● Stated exercise
Reproduce, word for word, the lines of the records from the one containing "The width and height of the screenshot is (601, 403)." through the one containing "coord(667,587)", both included.

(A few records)
· · · ·

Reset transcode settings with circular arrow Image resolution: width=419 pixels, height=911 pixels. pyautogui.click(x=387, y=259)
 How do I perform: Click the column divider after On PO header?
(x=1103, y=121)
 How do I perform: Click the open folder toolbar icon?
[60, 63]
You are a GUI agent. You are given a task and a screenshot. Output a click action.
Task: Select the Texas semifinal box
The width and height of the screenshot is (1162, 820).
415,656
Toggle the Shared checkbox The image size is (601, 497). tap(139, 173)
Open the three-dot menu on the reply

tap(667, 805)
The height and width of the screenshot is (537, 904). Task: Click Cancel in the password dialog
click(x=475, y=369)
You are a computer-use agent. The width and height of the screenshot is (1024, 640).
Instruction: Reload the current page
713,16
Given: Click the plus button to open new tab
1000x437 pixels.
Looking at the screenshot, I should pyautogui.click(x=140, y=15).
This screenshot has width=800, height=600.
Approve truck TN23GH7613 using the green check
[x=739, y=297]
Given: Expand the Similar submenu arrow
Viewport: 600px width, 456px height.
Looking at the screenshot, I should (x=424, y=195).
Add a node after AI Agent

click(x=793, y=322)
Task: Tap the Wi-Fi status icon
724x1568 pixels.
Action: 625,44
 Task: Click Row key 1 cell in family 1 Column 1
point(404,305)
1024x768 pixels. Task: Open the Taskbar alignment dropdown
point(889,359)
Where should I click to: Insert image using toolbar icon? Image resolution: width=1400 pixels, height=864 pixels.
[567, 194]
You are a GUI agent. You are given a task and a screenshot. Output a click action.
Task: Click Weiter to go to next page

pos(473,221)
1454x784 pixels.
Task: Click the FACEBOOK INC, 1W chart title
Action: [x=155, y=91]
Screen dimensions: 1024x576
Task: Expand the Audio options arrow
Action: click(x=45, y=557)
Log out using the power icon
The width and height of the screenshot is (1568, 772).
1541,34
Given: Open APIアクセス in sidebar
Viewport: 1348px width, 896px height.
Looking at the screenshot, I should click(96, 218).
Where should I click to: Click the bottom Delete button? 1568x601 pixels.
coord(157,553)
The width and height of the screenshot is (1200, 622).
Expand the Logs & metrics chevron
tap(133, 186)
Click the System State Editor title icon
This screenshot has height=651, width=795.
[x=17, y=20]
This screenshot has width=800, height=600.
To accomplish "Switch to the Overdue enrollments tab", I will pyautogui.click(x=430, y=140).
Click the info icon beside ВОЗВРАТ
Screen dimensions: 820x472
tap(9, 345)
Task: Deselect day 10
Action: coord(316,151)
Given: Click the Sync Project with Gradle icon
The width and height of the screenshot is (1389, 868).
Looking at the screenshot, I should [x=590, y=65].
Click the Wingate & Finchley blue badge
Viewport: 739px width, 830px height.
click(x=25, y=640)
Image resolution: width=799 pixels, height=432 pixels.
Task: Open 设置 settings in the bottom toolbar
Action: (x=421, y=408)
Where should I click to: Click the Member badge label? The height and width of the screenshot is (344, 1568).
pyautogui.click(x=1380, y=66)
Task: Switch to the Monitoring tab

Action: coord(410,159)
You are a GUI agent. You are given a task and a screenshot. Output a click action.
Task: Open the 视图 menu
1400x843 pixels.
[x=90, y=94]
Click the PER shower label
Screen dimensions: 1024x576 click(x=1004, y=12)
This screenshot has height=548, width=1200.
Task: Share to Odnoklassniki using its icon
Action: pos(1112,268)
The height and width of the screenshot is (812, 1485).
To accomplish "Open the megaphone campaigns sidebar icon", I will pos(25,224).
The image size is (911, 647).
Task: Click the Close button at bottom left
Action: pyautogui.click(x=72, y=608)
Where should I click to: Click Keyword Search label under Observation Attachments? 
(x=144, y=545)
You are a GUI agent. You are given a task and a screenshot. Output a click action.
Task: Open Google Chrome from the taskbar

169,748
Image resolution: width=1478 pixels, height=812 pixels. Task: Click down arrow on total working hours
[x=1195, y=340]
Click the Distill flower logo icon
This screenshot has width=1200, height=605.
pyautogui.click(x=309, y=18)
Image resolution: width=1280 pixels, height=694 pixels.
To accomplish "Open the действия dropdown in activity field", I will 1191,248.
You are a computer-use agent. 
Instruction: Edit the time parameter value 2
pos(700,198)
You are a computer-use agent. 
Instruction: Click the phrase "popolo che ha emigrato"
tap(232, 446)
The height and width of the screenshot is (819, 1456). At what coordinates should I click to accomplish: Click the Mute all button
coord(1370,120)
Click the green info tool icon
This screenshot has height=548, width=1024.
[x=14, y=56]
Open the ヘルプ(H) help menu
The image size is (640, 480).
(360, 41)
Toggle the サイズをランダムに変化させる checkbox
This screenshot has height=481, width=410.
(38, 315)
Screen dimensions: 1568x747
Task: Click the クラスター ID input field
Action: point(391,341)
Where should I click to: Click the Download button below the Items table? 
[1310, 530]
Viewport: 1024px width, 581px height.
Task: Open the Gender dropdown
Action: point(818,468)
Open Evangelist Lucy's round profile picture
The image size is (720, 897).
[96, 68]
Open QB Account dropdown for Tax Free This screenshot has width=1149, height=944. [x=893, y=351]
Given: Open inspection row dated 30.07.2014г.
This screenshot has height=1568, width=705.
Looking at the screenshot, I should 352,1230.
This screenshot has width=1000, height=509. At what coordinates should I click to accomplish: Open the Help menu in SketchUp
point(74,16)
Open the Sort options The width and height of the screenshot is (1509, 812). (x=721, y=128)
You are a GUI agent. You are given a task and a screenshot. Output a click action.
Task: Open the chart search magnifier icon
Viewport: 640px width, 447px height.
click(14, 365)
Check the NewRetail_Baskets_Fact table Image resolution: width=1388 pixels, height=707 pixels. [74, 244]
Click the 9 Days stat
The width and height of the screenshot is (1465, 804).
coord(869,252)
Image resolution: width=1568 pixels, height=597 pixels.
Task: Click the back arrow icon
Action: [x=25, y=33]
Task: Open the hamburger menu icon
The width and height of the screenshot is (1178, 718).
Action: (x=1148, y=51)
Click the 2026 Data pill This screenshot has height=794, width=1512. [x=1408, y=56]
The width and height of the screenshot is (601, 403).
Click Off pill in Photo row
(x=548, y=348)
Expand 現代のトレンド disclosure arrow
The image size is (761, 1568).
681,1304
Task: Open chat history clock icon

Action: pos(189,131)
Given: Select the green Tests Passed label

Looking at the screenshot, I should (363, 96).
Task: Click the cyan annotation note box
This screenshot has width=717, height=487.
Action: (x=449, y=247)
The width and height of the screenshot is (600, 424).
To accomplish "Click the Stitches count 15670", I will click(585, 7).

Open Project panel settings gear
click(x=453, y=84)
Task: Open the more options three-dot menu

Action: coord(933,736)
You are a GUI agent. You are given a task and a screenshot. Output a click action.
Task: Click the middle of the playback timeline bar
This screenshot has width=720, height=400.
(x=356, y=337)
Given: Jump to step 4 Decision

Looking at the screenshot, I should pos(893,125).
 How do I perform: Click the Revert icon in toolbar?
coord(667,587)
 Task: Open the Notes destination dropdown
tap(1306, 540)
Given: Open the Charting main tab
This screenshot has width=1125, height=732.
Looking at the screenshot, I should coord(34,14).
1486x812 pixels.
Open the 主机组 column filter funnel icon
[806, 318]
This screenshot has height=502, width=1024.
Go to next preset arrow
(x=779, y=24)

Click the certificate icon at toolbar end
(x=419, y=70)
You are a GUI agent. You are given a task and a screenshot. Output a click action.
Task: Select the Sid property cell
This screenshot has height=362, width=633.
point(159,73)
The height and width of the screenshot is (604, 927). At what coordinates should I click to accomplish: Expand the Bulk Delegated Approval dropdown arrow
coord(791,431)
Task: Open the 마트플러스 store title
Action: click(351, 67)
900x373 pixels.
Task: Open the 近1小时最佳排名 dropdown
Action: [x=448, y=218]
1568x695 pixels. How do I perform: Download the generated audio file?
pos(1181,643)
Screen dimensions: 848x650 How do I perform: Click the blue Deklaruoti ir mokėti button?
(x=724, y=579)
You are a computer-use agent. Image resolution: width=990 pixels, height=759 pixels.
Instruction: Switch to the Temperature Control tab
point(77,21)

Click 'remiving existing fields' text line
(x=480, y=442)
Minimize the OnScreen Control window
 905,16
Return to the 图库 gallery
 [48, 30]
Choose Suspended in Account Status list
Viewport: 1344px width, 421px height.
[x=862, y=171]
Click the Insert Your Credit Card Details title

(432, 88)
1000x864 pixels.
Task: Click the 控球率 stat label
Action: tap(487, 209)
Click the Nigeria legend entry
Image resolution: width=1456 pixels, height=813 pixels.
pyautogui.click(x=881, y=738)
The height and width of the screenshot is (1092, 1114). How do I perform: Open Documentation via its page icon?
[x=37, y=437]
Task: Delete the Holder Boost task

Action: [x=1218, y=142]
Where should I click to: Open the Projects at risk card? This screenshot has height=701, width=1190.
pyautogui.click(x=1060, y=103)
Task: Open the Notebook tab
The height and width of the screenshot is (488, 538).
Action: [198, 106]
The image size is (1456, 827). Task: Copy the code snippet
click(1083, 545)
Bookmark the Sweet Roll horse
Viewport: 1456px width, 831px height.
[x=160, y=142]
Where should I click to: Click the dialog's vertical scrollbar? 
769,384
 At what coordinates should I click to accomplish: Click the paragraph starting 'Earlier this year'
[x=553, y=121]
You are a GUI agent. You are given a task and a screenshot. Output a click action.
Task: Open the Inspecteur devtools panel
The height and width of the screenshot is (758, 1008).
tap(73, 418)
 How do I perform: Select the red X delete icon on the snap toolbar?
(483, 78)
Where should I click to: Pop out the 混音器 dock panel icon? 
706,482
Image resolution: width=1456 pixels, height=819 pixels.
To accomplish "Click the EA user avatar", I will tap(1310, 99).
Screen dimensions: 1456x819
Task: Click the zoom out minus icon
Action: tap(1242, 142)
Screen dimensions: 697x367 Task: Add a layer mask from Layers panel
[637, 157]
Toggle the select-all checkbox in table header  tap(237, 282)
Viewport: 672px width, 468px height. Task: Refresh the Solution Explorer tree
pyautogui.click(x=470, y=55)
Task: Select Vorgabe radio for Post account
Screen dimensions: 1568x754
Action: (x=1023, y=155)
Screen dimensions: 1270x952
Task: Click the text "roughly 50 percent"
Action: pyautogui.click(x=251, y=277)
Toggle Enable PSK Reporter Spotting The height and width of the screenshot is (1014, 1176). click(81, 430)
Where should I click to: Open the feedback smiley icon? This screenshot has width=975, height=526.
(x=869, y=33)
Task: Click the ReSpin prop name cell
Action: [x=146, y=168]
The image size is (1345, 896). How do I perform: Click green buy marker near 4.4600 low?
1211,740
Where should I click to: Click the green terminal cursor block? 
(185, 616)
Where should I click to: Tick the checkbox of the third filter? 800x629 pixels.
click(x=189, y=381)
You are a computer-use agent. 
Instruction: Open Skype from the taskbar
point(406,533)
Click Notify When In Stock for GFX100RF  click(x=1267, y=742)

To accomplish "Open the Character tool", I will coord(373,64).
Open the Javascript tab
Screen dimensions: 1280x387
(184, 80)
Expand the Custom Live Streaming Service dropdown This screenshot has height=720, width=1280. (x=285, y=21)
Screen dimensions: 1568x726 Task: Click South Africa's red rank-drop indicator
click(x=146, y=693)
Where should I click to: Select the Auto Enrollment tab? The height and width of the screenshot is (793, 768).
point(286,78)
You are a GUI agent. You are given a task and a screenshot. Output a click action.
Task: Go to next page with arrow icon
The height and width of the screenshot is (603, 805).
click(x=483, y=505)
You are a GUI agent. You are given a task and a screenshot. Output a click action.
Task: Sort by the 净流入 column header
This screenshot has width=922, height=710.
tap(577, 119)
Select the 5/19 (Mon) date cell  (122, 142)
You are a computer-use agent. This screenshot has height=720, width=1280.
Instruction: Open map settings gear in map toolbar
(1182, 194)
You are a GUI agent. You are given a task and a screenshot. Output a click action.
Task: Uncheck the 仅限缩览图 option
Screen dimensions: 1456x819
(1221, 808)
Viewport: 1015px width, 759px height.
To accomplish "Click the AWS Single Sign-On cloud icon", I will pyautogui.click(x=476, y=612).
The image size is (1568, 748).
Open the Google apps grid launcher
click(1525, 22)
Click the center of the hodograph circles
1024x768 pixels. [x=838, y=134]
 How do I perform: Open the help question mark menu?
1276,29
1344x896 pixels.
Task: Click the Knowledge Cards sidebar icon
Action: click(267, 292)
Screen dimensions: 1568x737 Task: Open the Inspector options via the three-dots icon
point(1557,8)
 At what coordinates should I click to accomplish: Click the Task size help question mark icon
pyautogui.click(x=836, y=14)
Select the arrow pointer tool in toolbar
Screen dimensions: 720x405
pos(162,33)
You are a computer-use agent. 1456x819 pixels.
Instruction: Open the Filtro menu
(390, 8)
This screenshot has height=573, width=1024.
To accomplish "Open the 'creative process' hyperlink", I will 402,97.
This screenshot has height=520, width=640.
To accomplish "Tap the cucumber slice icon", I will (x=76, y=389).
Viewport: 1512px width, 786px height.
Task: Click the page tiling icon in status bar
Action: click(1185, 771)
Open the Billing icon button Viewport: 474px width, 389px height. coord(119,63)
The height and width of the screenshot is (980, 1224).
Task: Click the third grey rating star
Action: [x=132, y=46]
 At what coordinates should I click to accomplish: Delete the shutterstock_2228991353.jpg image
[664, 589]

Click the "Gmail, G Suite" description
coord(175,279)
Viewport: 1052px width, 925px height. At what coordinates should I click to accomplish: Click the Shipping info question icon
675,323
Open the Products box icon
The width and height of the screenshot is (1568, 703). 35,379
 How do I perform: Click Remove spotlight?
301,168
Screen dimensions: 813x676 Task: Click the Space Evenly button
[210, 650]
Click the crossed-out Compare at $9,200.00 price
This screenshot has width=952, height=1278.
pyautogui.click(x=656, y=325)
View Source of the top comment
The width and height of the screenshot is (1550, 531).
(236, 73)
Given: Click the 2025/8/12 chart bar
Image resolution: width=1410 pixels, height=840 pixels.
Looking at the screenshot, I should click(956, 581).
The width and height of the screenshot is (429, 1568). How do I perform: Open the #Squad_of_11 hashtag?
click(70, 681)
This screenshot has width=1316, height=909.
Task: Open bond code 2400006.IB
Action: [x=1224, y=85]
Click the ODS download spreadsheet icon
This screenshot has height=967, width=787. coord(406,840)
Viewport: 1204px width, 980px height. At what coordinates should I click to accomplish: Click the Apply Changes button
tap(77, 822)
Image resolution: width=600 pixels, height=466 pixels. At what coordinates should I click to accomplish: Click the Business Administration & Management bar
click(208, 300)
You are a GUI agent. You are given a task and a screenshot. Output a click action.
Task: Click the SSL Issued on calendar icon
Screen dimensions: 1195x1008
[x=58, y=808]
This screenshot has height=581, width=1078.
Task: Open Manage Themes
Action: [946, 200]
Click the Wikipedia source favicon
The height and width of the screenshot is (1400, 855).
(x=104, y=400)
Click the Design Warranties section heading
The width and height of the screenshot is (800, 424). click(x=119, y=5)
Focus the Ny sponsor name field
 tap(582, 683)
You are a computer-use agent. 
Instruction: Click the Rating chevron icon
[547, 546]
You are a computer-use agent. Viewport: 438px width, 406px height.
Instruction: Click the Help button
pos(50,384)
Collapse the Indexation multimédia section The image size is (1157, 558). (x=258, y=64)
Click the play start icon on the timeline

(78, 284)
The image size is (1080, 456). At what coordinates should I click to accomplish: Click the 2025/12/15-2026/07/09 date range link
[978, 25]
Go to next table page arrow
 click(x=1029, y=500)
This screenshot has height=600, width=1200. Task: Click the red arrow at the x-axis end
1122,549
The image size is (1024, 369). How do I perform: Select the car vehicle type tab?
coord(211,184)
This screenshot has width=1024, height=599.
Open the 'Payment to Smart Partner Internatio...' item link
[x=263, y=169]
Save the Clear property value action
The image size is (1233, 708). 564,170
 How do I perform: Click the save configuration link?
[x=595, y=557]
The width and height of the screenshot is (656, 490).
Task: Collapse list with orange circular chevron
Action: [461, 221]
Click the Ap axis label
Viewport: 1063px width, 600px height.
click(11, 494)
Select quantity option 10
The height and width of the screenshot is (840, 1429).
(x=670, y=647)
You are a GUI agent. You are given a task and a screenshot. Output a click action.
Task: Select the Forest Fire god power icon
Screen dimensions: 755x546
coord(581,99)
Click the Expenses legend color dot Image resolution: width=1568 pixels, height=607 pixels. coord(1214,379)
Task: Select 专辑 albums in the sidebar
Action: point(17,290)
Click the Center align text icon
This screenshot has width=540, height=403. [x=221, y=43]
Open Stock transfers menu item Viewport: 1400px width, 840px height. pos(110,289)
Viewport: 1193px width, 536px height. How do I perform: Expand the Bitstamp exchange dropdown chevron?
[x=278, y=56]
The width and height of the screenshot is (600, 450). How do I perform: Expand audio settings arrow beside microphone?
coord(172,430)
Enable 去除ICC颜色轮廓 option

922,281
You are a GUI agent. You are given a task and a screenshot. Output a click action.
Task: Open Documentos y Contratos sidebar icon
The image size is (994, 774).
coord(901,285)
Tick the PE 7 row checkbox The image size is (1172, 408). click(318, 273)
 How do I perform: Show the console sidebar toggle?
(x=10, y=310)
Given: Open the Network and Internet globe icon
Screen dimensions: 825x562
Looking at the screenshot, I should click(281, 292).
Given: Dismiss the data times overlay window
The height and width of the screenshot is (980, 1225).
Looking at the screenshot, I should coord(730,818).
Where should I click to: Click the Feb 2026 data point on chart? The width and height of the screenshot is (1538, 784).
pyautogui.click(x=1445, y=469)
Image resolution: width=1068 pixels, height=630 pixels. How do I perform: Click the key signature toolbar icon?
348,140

· · · ·

● Written answer
The width and height of the screenshot is (601, 403).
Click Off pill in Photo row
(x=548, y=348)
Expand 現代のトレンド disclosure arrow
The image size is (761, 1568).
681,1304
Task: Open chat history clock icon

Action: pos(189,131)
Given: Select the green Tests Passed label

Looking at the screenshot, I should (363, 96).
Task: Click the cyan annotation note box
This screenshot has width=717, height=487.
Action: (x=449, y=247)
The width and height of the screenshot is (600, 424).
To accomplish "Click the Stitches count 15670", I will click(585, 7).

Open Project panel settings gear
click(x=453, y=84)
Task: Open the more options three-dot menu

Action: coord(933,736)
You are a GUI agent. You are given a task and a screenshot. Output a click action.
Task: Click the middle of the playback timeline bar
This screenshot has width=720, height=400.
(x=356, y=337)
Given: Jump to step 4 Decision

Looking at the screenshot, I should pos(893,125).
 How do I perform: Click the Revert icon in toolbar?
coord(667,587)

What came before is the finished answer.